Instructions for the task = Copy out everything from the line containing "Task: Click the camera icon in message box" down to the line containing "pos(285,214)", including both of those lines, word for word. Leave the pictures out.

Data provided =
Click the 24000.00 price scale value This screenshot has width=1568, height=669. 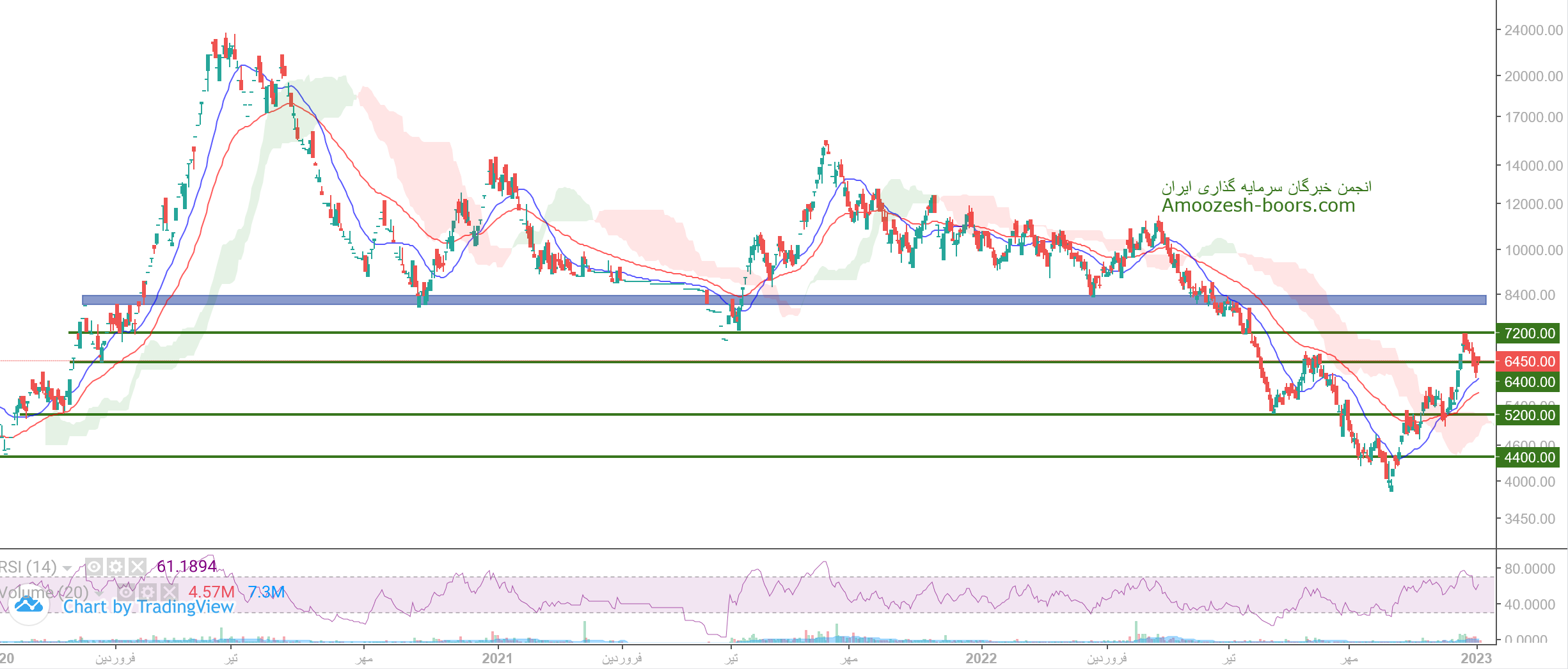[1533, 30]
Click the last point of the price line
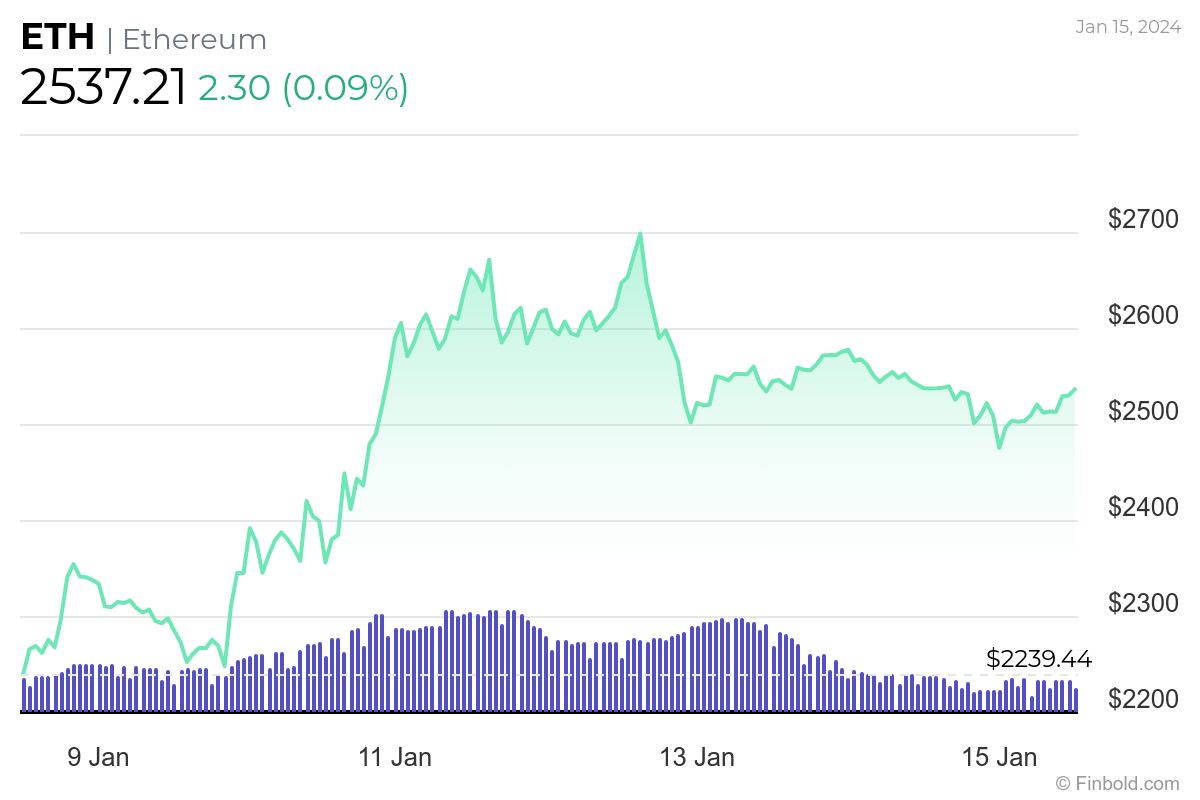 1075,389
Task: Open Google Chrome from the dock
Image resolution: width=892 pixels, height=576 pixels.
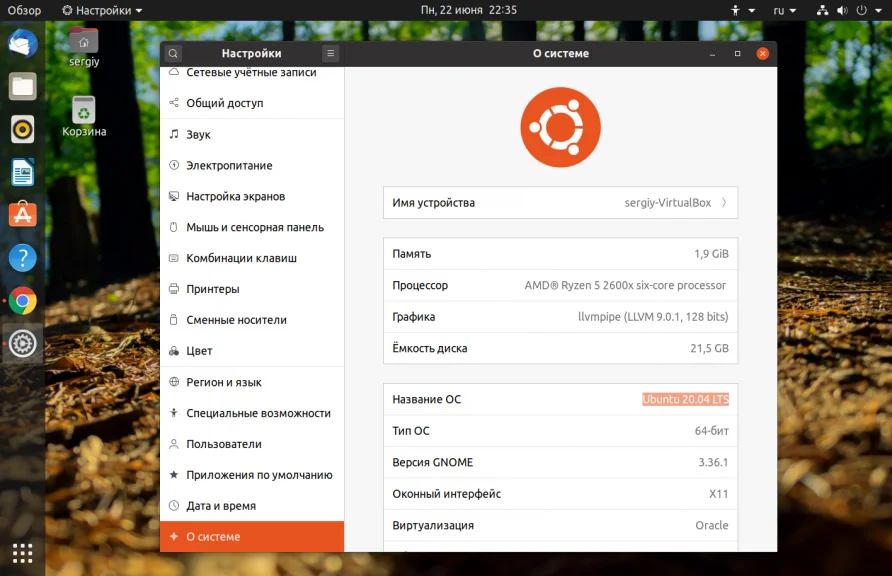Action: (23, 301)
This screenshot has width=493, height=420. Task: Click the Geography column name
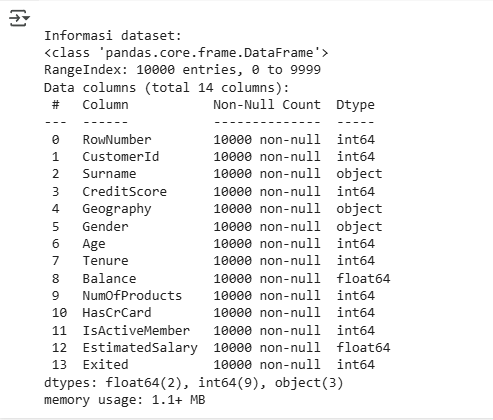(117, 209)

* * *

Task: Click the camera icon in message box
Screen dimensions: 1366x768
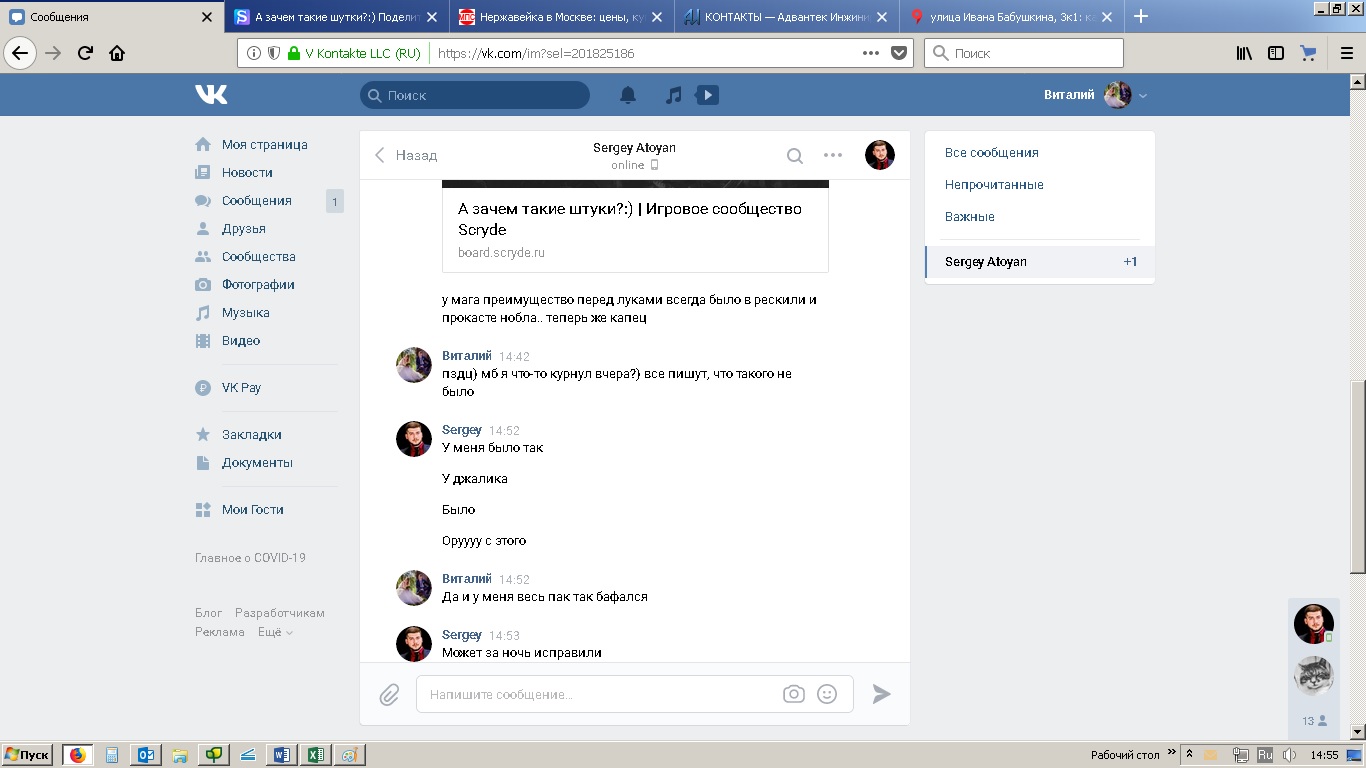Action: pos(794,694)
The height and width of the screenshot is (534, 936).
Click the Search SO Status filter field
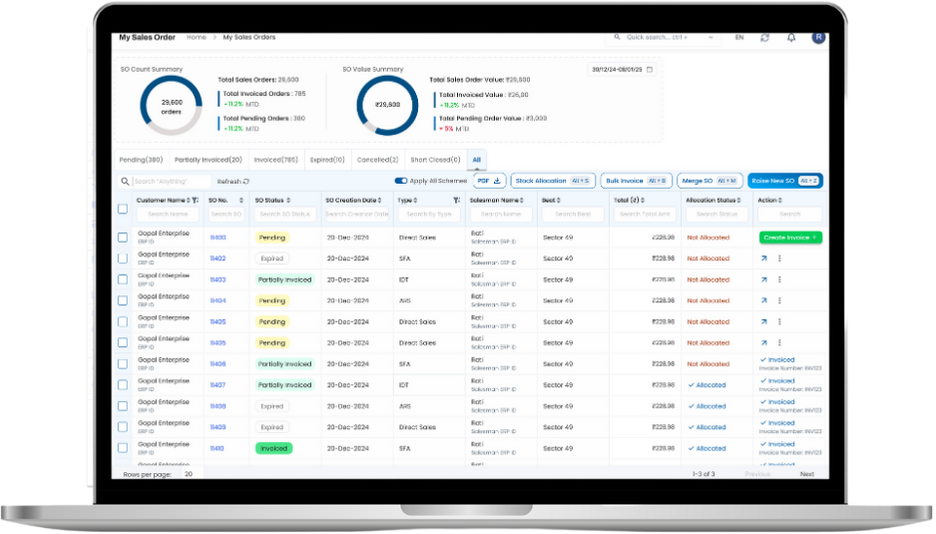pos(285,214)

Reply =
Task: Click the camera icon in message box
Screen dimensions: 1366x768
Action: pos(794,694)
The height and width of the screenshot is (534, 936).
Click the Search SO Status filter field
pos(285,214)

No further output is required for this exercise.